We need to bear in mind that these data are samples of discrete lithologic domains. Often, the boundary between two such domains cannot be identified in the field and so it's not valid to expect that many of the sample locations will lie precisely along boundaries. A correct solution will be a partition of the study area and each polygon within that partition could (and often will) extend beyond the locations of the samples that determine it. Except for crude approximations, this rules out any approach that uses the sample locations as vertices of the resulting polygons.
For high quality work, the best method is to fit a generalized linear spatial model for a multinomial process. That's a procedure that requires considerable expertise and effort. As a substitute, you might consider expanding each sample point into its polygon of influence (aka Thiessen polygon, Voronoi polygon, or Dirichlet cell). Limiting the expansion to land areas is a good idea; this can be done with a mask grid.
To illustrate, consider this much smaller dataset (of 14,136 points) representing 12 lithologic classes as distinguished by color:
Here is a detail from the center of the eastern lobe, showing the irregular positions of the points and the relatively rapid changes of lithology there. Tracing this manually would be a difficult and arbitrary procedure:
I accomplished the expansion by converting these points into a grid (around 800 rows and 1000 columns) and computing their Euclidean allocation, using a mask that limited the calculation to non-glaciated land. (The color scheme in the next two figures differs from that of the preceding one.)

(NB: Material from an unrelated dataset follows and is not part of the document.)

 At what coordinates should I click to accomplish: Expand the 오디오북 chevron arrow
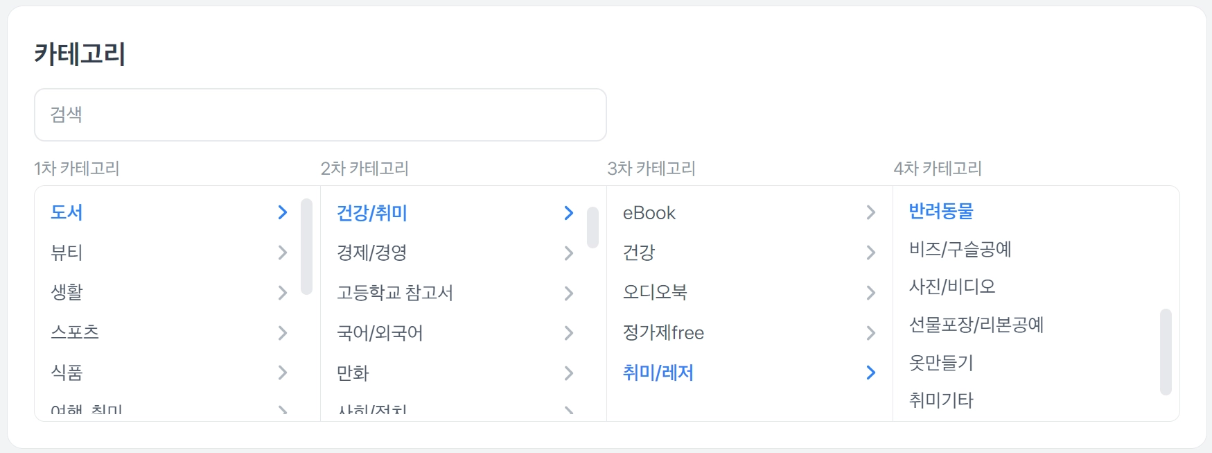(x=870, y=293)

For comparison, here is a detailed lithologic map of the same area drawn to the same scale with the same symbolization:
With a truly large dataset or a convoluted study area, it may be expeditious to tile the region and perform this procedure separately on each tile, mosaicing the results into one output raster if desired. For this to work, the tiles need to overlap slightly to avoid edge effects (and then should be uniformly trimmed before mosaicing).
The principal reasons for going to a raster representation are (1) it's quick and easy to compute and (2) accurate vector-based solutions will be hard to come by. If you try buffers, convex hulls, concave hulls, or whatever, you will find that they all mutually intersect and they still leave gaps: in other words, they won't produce a topologically consistent partition of the space into distinct lithological domains.
One vector-based method that will work is to compute a constrained Voronoi tessellation of the points (good methods take O(n*log(n)) time for n points), spatially merge the Voronoi cells according to the lithological attributes of their associated points, and then separate the resulting multi-polygons into their connected components (if you wish). However, if all you need is vector output, it's easier to regiongroup the raster result and convert that to vector format.